Sinon, c’est quand j’ai fini mes traitements : tu te sens perdue, tu te sens toute seule. Tout le monde recommence à vivre, tout le monde sait que tu as fini tes traitements, mais tu es comme : « Ouin, mais ça peut revenir. » La première année, c’est super stressant parce que les tests sont aux trois mois. Chaque trois mois, tu attends de te faire dire si c’est revenu ou pas.
C’est quoi l’objectif du podcast La vie d’après?
Pour moi, La vie d’après, c’est tout simplement pour éduquer les gens au niveau du cancer parce que quand on pense au cancer, on pense tout de suite au négatif, aux pires scénarios, mais il y a plein de beaux scénarios aussi, malgré tout, malgré le cancer. Il y a des scénarios qui finissent bien, il y en a même beaucoup, mais on n’en parle pas ou peu. Je voulais donner le micro à des gens qui s’en sont sortis pour donner un modèle d’espoir à ceux qui vivent ça présentement.
Pourquoi le podcast était le format qui mettrait le mieux ton concept en lumière?
Je voulais créer quelque chose, j’étais rendue là. Longtemps, je me suis dit que je ne voulais pas entrer dans la sphère publique en parlant du cancer parce que je ne voulais pas nécessairement être étiquetée à ça. C’est une peur que j’ai eue, celle que les gens m’associent au cancer. Je ne ferai pas plus de huit épisodes. Après, je vais me détacher un peu, et peut-être y replonger pour une série télé humoristique et légère sur le sujet.
Qu’est-ce que tu veux que les gens retiennent à l’écoute de ton podcast?
Je veux juste que ça fasse un baume sur leur cœur, que ça leur donne du courage, que ça leur donne un second souffle. C’est important pour moi que ça reste assez léger, on rit beaucoup! Il y a peut-être des gens pour qui ça va être trop tôt. J’ai aussi parlé à une fille qui, elle, était fâchée de son cancer, fait qu’il y a peut-être des épisodes qui vont plus plaire à certaines personnes. J’essaie vraiment d’y aller vers huit épisodes différents.
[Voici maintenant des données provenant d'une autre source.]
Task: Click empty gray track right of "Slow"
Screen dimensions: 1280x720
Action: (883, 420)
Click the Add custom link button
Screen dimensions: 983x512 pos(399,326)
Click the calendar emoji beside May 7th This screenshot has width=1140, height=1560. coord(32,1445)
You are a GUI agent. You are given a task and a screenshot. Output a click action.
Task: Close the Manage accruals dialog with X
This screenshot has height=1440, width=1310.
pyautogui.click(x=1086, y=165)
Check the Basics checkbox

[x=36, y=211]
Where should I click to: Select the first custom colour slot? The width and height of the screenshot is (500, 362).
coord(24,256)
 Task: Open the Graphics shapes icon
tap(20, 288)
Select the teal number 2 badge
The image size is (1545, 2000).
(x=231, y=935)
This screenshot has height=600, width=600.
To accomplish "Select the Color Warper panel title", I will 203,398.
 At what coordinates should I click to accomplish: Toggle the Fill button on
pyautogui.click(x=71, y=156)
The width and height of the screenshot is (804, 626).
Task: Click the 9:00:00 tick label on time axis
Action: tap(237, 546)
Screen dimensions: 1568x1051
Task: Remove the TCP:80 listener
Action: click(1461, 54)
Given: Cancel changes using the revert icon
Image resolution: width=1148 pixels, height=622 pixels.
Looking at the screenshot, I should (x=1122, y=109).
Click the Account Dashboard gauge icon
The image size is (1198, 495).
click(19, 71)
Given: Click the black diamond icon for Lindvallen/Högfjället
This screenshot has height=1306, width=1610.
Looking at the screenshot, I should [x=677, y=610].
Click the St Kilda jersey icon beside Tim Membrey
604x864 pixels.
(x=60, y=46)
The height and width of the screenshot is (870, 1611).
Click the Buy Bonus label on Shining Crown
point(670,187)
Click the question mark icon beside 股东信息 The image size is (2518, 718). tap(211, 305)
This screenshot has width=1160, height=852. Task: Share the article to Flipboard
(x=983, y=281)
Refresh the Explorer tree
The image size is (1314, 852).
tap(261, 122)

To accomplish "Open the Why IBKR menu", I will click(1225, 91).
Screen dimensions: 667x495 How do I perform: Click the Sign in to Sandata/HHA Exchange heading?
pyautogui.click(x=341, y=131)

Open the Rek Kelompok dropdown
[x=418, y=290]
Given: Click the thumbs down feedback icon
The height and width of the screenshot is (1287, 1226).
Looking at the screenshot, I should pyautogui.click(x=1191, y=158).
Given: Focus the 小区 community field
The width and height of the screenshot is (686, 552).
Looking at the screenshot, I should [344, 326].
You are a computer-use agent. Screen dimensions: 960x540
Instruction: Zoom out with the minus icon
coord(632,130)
Qu’est-ce qu’on peut te souhaiter pour la suite des choses?
Je l’ai déjà mentionné dans mon podcast, mais ce serait de moins me casser la tête. J’ai toujours eu une bonne hygiène de vie, je mange bien, je m’entraîne, mais des fois, c’est la santé mentale que je trouve plus rough avec moi. Je me surprends encore à overthink, c’est peut-être la pandémie qui fait ça aussi. Mais des fois, je ne suis pas fière de moi, je suis comme : « Voyons Zoé, il va tu te falloir un autre cancer pour que tu profites de la vie et que tu sois dans le moment présent? » Je me souhaite de profiter du moment présent et d’arrêter de m’en faire pour des petites affaires, j’ai vécu pire.